--- ZADANIE DO WYKONANIA ---
Przepisz bez zmian wiersze danych od tego, który zawiera „I want to click”, do tego, który zawiera „The image size”, włącznie z oboma.

--- POKAZANY MATERIAŁ ---
::::
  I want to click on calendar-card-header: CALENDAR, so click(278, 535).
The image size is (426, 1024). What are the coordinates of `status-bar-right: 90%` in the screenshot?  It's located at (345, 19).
::::
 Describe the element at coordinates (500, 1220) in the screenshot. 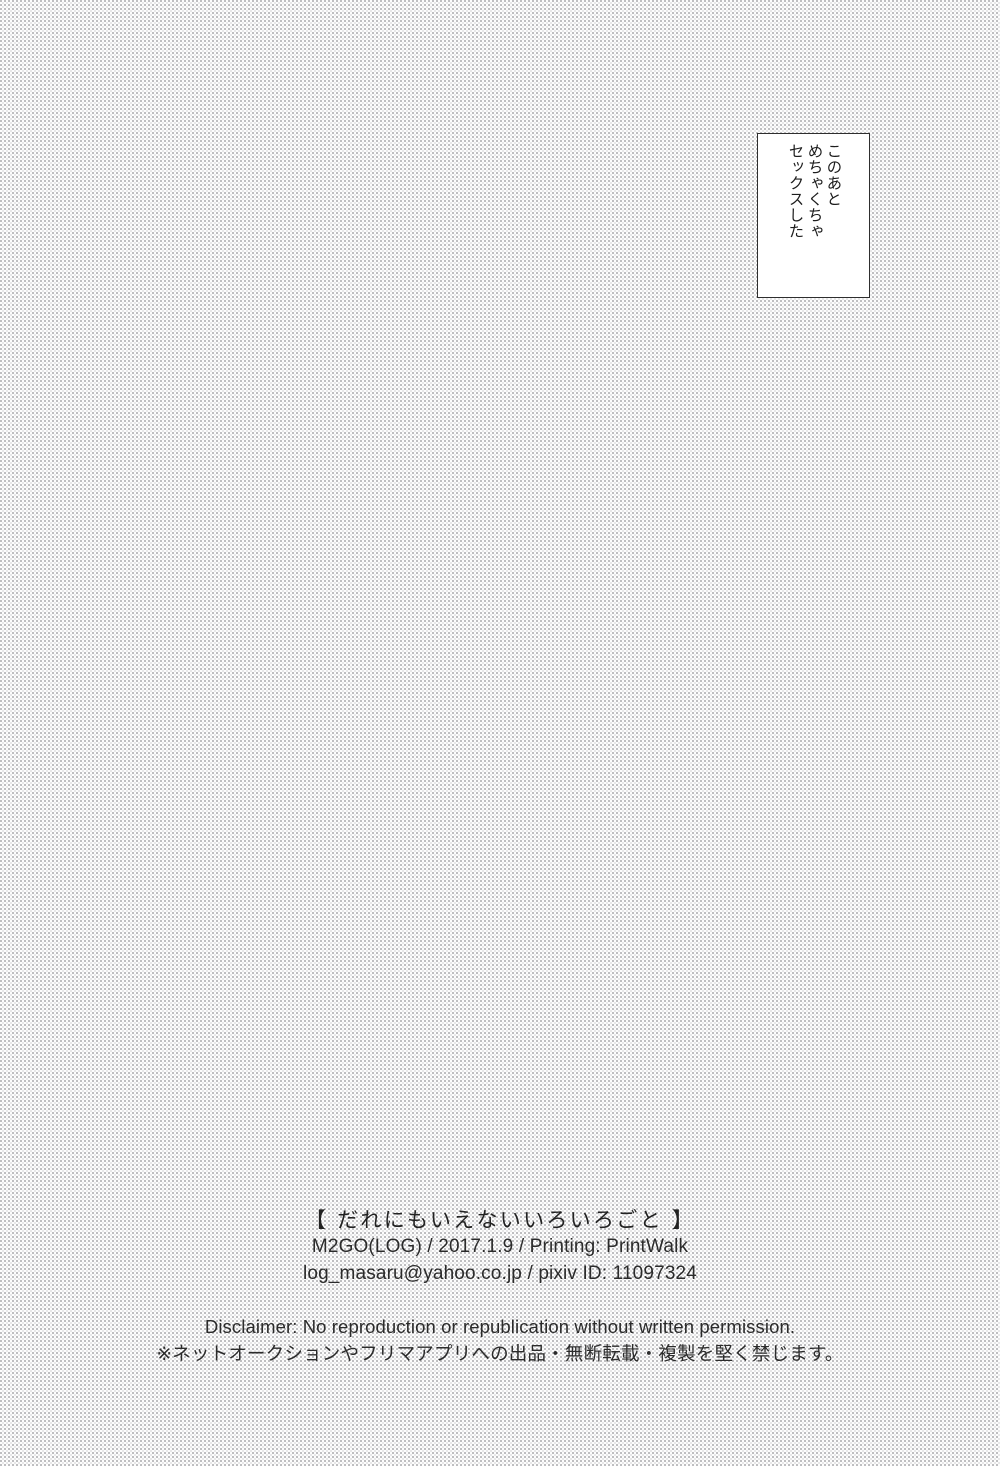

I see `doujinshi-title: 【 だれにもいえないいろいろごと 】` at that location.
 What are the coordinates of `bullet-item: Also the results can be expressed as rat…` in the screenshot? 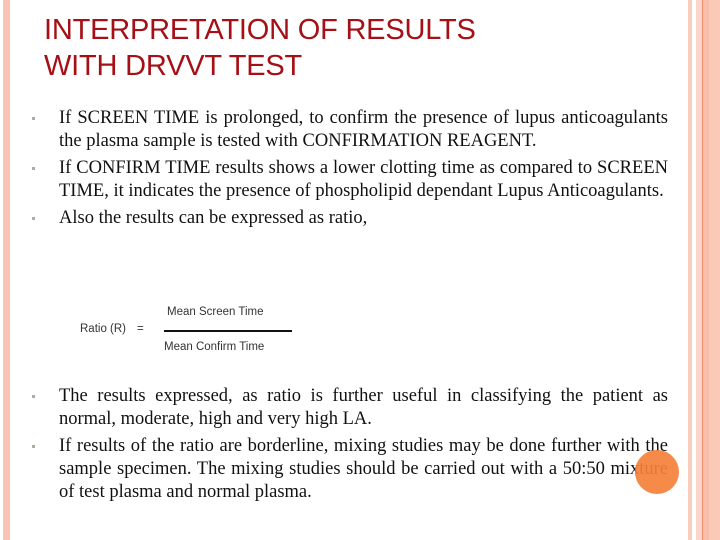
::::
--- ODPOWIEDŹ PONIŻEJ ---
  I want to click on calendar-card-header: CALENDAR, so click(278, 535).
The image size is (426, 1024). What are the coordinates of `status-bar-right: 90%` in the screenshot?  It's located at (345, 19).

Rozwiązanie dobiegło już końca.